The bottom line? It's (still) a fine time to be selling supplements.
Recent years' sales have been so good, in fact, that "we really had to shift how we define success, and annual success, in an industry now operating with a much larger base," Reynolds said. After the extraordinary 14.5% spike that drove record sales during 2020, supplements sales continued to grow at a higher-than-forecasted rate of 7.5% in 2021 as consumers continued to prioritize health and wellness. They may have eased up on the toilet paper buying—but not on the vitamins. Sales reached nearly $60 billion in 2021.
"The burning question, is, 'What is the resiliency of the supplement industry as we face inflation and a potential economic downturn?'" Reynolds told top CEOs, investors and thought leaders who packed the summit. "The bottom line is, we're all remaining pretty optimistic about industry success and resiliency.
"We know from '08-'09 numbers that the industry was resilient [during that recession], and we know the market is much larger now and coming off a $2.9 billion pandemic boost," she said. By 2025, market size could range from $67 billion to $74 billion.
Five trends to fuel sales
Back to basics
The pandemic spiked what had been sluggish vitamin sales and consumer demand for vitamins remains strong with a shift in focus from immune health to general health, said Reynolds. While sales of most everything normalized in 2021, sales of children's vitamins shot up by 18.5% to $658 million in 2021.
When choosing vitamins this year, "We expect to see consumers returning to value and store brands," said Reynolds. "That's what we saw during the last recession."

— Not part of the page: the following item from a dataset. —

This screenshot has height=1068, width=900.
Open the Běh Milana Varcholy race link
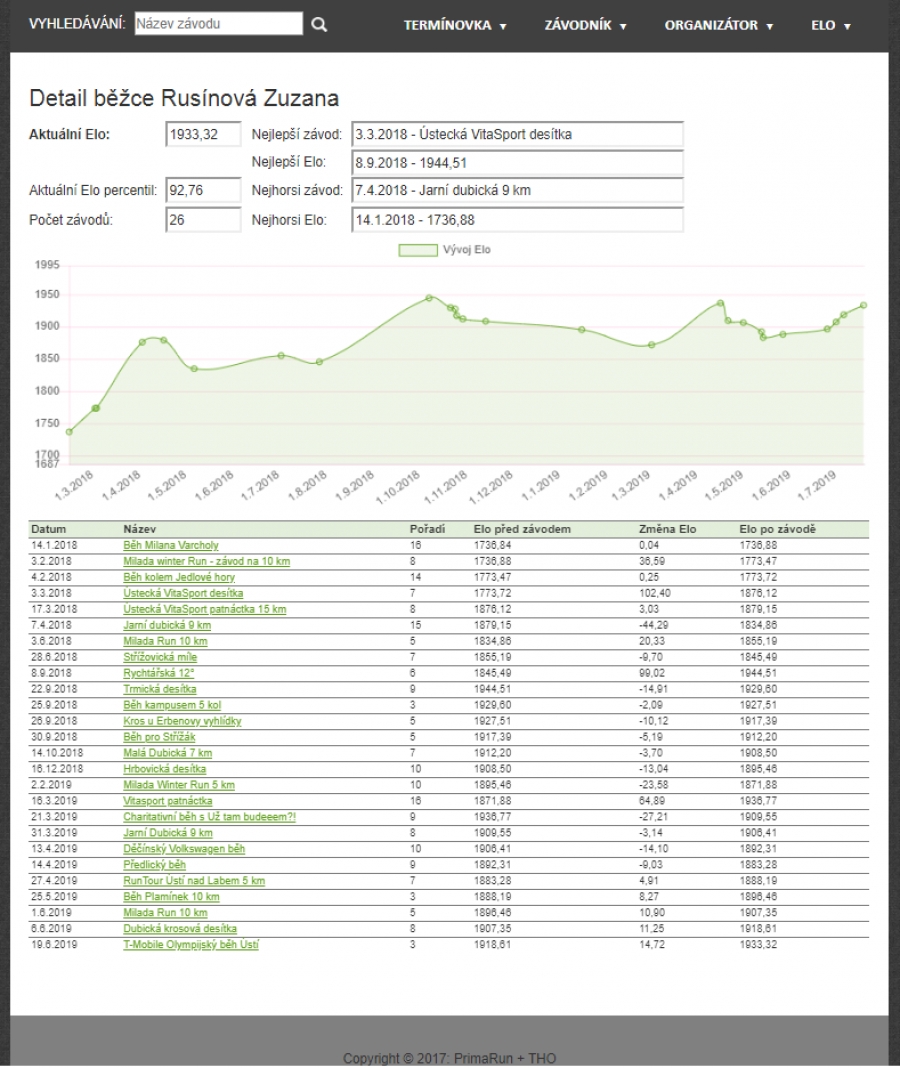point(171,544)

The bad news: Americans are stressed/depressed, fatigued and can't sleep. The good news? Supplements can help.
Consumer data revealing the health issues Americans are experiencing "points to how different we are as a society coming out of these last few years and thankfully points to solutions," Reynolds said.
Sales of mood and mental health supplements are expected to double between 2017 and 2025 after growing 11.5% to $1.3 billion in 2021. Sleep supplement sales grew 17.5% in 2021 and are expected to reach $1.6 billion by 2025. Brain health supplement sales grew 5.7% to $1.1 billion in 2021 and are forecast to grow by a CAGR of 8.8% from 2021 to 2025. Gut health supplement sales came back like a fish-oil burp in 2021 and remain above the category's 2019 growth rate. The category surpassed $1.1 billion in sales in 2021 to grow by almost 9% with a forecast CAGR of 4.8% for 2021-2025.

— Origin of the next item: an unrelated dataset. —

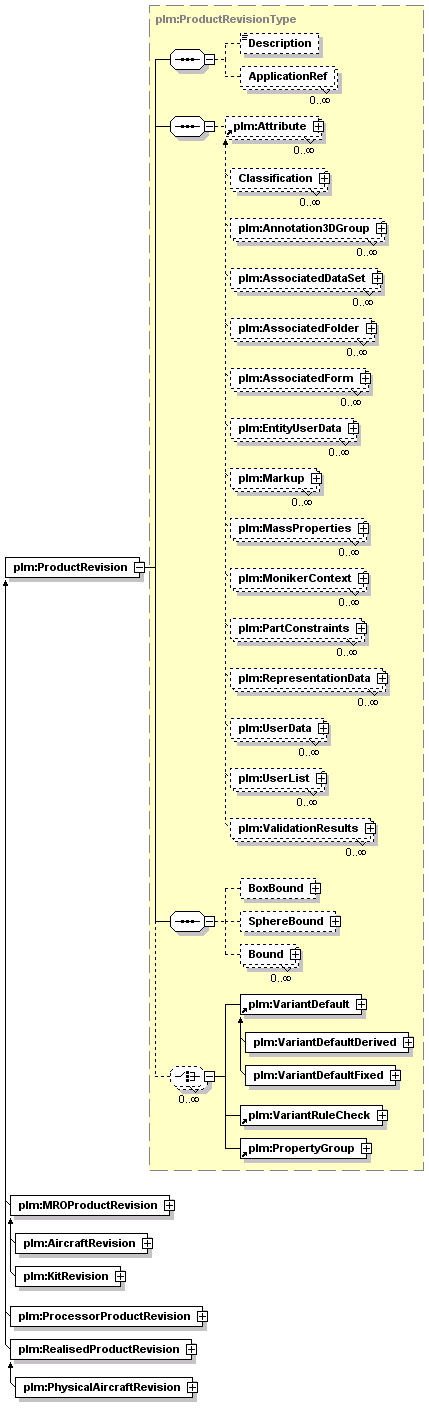Expand plm:VariantDefaultFixed plus icon
The width and height of the screenshot is (429, 1410).
coord(394,1075)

Return to active nutrition
People went back to the gym and back to sports nutrition supplements in 2021 "in a big way," said Reynolds. As physical activity patterns normalized, sales grew by 9.2% to $8.2 billion in 2021. Sales of weight management products, both meal replacement and pills, spiked after years of slumping numbers. Sales grew by an estimated 9.9% in 2021 to $6.6 billion.

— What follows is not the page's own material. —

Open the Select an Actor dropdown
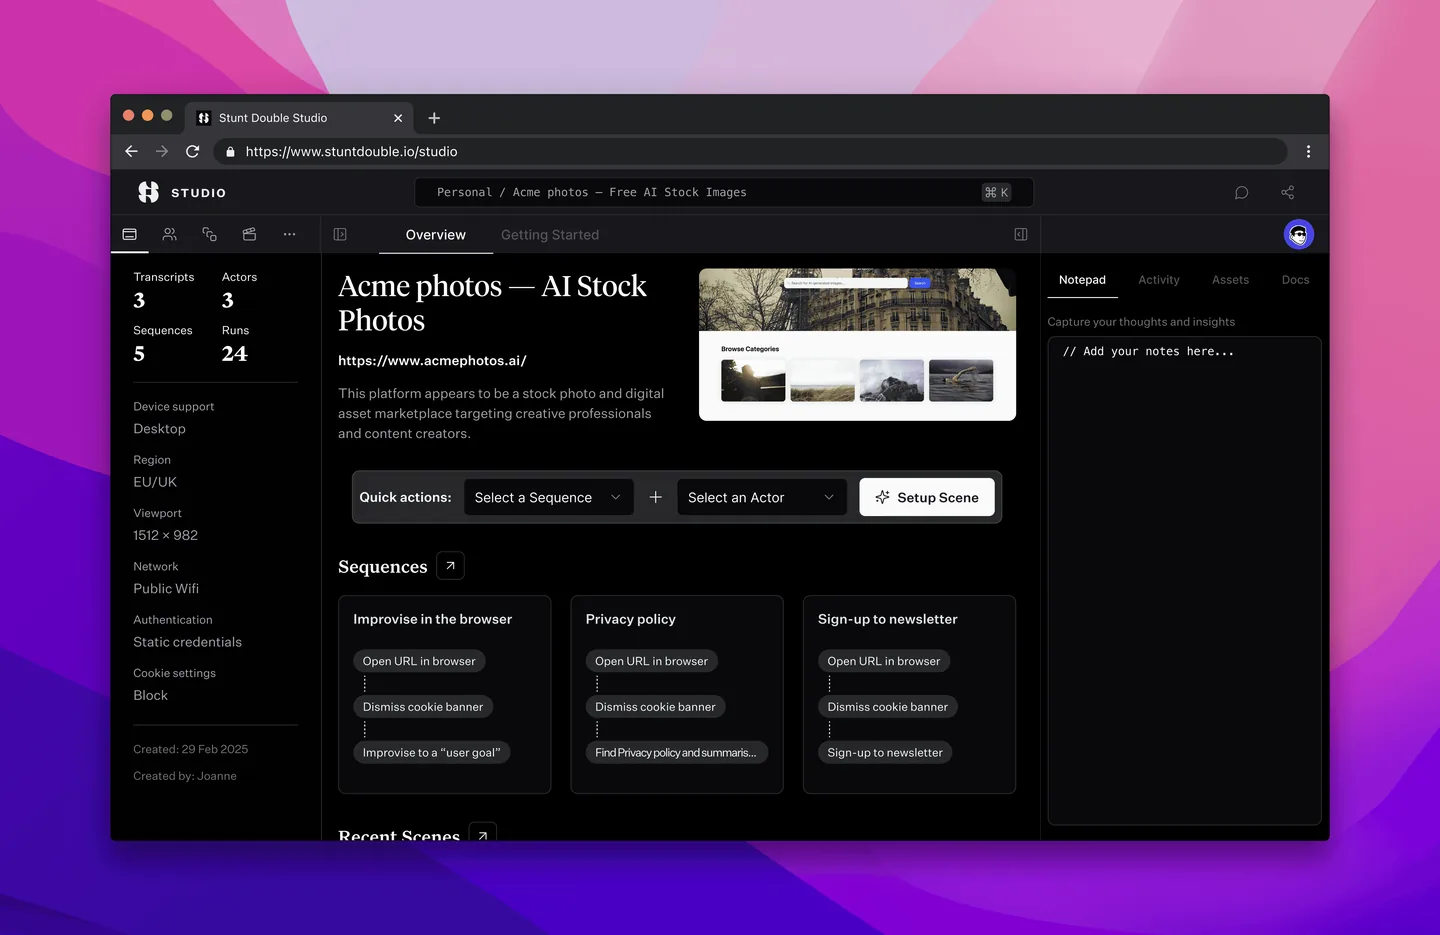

2019 was the year that non-pills outsold pills. "We only see that trend widening through 2024," said Reynolds, "and not just gummies, but powders, liquids—any non-pill format." NBJ research revealed that newer supplement users tend to prefer non-pill formats while people who have been using supplements longer prefer pills. "I really want to highlight that within all these innovations within delivery formats, the most important thing remains delivering what the consumer needs—an efficacious product."
E-commerce supplement sales are set to nearly triple between 2019 and 2024. "We expect that by 2025, e-commerce will be the single largest channel in the industry," said Reynolds. "This is a huge shift. And an acceleration due to the pandemic has made this happen even a lot sooner than we had anticipated." By 2025, e-commerce, mass and natural and specialty retail will really be three even channels.
Beyond her five-trend forecast, Reynolds delivered more granular information about rising ingredients, subcategories and pockets of opportunity. All her data came from the six reports NBJ has published this year.
"If you think any of this was interesting," she said, "trust me, this only scratches the surface." The big picture upshot? The state of the nutrition business is far better than the state of most other things in the headlines.